This document outlines methods to perform inital backfill when setting up hubble.
Use SDF ETL Data as a Source
1. Export Data to Cloud Storage and Load Data into BigQuery
- Use the EXPORT command provided by Google Cloud Platform (GCP) to export your dataset in the required format (e.g., Avro, Parquet).
- Use the LOAD command to load the exported files into your BigQuery dataset.
Example:
EXPORT DATA OPTIONS(
uri='gs://my-bucket/history-transactions/*',
format='PARQUET',
overwrite=true) AS
SELECT * FROM crypto-stellar.crypto_stellar.history_transactions;
LOAD DATA INTO mydataset.transactions
FROM FILES(
format='PARQUET',
uris = ['gs://my-bucket/history-transactions/*']
)
WITH PARTITION COLUMNS;
2. Use BigQuery API / Console to Mirror SDF's Dataset
The Stellar Development Foundation provides public access to fully transformed Stellar network data through the public datasets and tables in GCP BigQuery. Instructions on how to access this data can be found in the Connecting section.
Use the Create Table Copy statement to copy data across datasets.

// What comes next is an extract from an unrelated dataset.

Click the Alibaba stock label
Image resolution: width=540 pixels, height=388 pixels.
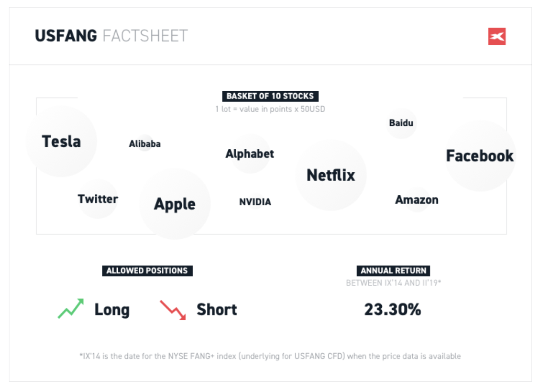[x=145, y=144]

CREATE [ OR REPLACE ] TABLE [ IF NOT EXISTS ] table_name
COPY source_table_name
...
[OPTIONS(table_option_list)]
Use Galexie as a Source
Galexie is a tool for extracting, processing, and exporting Stellar ledger metadata to external storage, creating a data lake of pre-processed ledger metadata. This is an upstream data source to Hubble, useful when you have a custom Stellar-ETL pipeline.
Steps
- Ensure you provide the correct value for datastore-path in Stellar-ETL command flags. This represents the name of the bucket where your Galexie instance outputs ledger close metadata.
- Set up an orchestration system like Airflow.
- In your Airflow instance, trigger the history_table_export DAG for older dates.